I turned around to look. There I saw a unfamiliar shape heading straight for me. It slid and bellowed and shrieked as it came.

I unwittingly froze, and my gaze locked fast.

The creature slinked across the room, crying louder as it crept. My knees began to shake. The thing jerked once, and then it paused. It sat still, watching me as it continued to wail.

There was nothing I could do but look on in fright. Before I could think to run, the beast started at me again.

It came gliding across a polished hardwood floor, yelling madly. It clambered over a large hooked rug where it halted again for a moment before resuming its steady pace in my direction.

The distance between us shrank. The deadly noise wore out my senses. It caused any reason I possessed to vanish. It had almost reached me.

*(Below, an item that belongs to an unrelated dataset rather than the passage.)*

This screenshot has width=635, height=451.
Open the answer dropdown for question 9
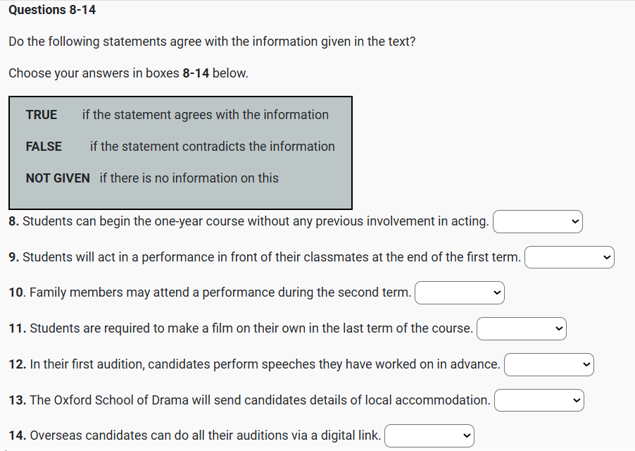click(569, 258)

I wanted to dash away, to escape, but both legs went limp and refused to obey.

I tried taking a shaky step or two backwards, but something there blocked my path. With an outstretched hand I felt a nearby couch touching my legs, so I turned around and scrambled up on its back. I climbed in desperation, but even then I knew I had become trapped.

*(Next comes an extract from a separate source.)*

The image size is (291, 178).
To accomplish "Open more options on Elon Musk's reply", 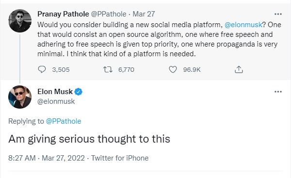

There was no other place to go.

My stomach went weak as I turned to face the fury of this unknown savage.

I recall screaming.

Outside in a sunlit back yard, cicadas buzzed loudly in the distance while the wind played gently in the tops of tall pine trees. Several goats chewed contentedly on lush grasses in the yard below. Bells around their necks signaled every move as they ate their way lazily about the lot. In that mid-summer of 1945 the goats had no thoughts on a war that raged half a world away. And they paid no attention to my plight either.

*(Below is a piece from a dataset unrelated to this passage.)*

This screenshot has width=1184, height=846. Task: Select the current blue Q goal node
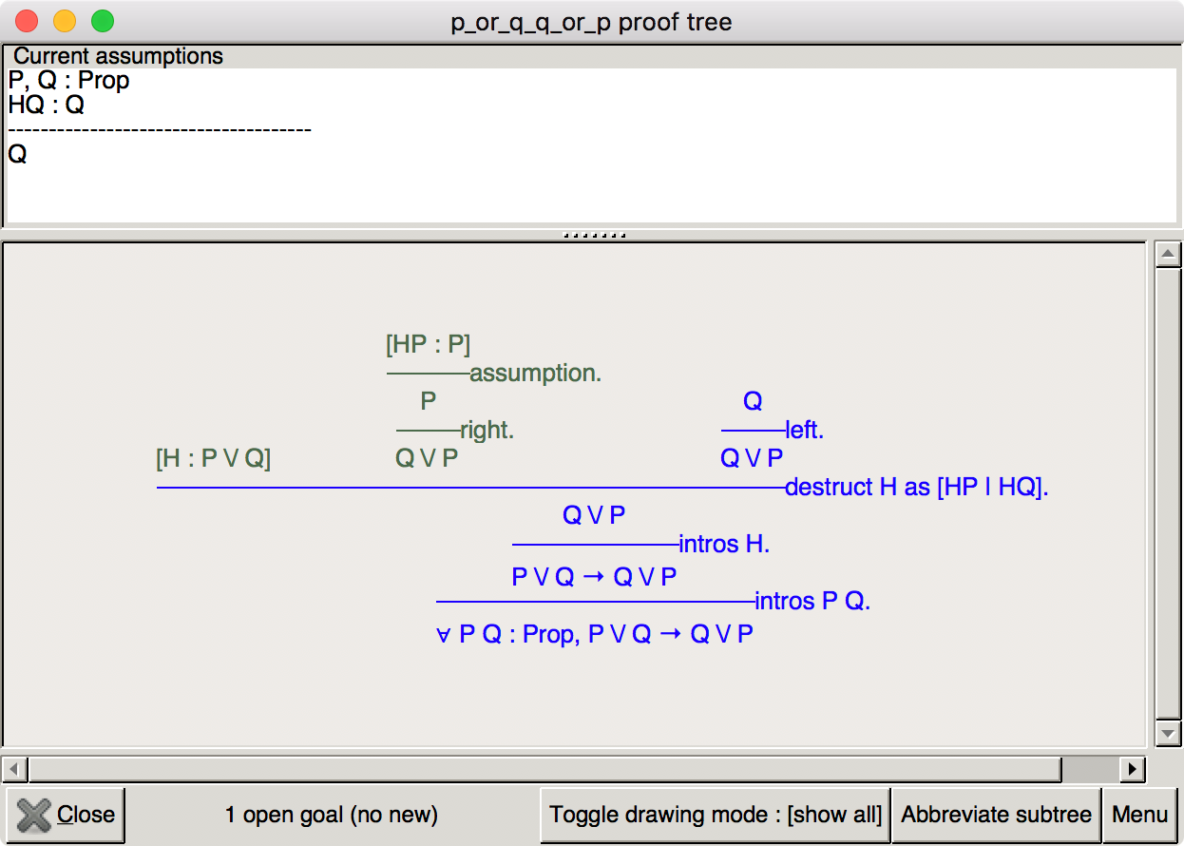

Back inside the two-story brick house, I sat at the top of the couch, shaking uncontrollably.

Then another movement caught my eye. At once I recognized the form of my mother. She cheerily dragged this horrid beast through the room by its long devilish snout, and it seemed to follow after her willingly.

But the sounds that thing made still haunt me to this day.

At the age of two I had met the vacuum cleaner.

Whitemarsh Island was a peaceful private place where the affluent preferred to live. A smooth blacktop road dotted with bits of broken oyster shell snaked its way quietly among palmetto and Spanish moss-laden oak, the expensive solitude set apart from the commerce and noisy bustle of nearby Savannah. It held an atmosphere of old money, salt air and stately shade. This was my first home and my only memories.

7 Comments:

Blogger Hannah said...

Great! :))

2:06 PM  
Blogger Wyrfu said...

A memory from the age of two! That's way beyond what I can recall - I think my first memories come from about the age of four. But good story, Harry. I've often wondered what it must feel like to meet the dreaded vacuum cleaner for the first time. Now I know.

2:40 PM  
Blogger Harry said...

I base the age on my first spoken word, Gone, which were, I am told, "Baaa." :)

2:50 PM  
Blogger Harry said...

And aren't typos lovely?

2:51 PM  
Blogger Wyrfu said...

Typos are lovely when they're someone else's, Harry. ;)

8:35 PM  
Blogger Jay said...

Oh Harry, that was wonderful.
What a scary memory for your first!

2:44 PM  
Blogger Harry said...

Like it or not, Ned, your comments are well-esteemed here.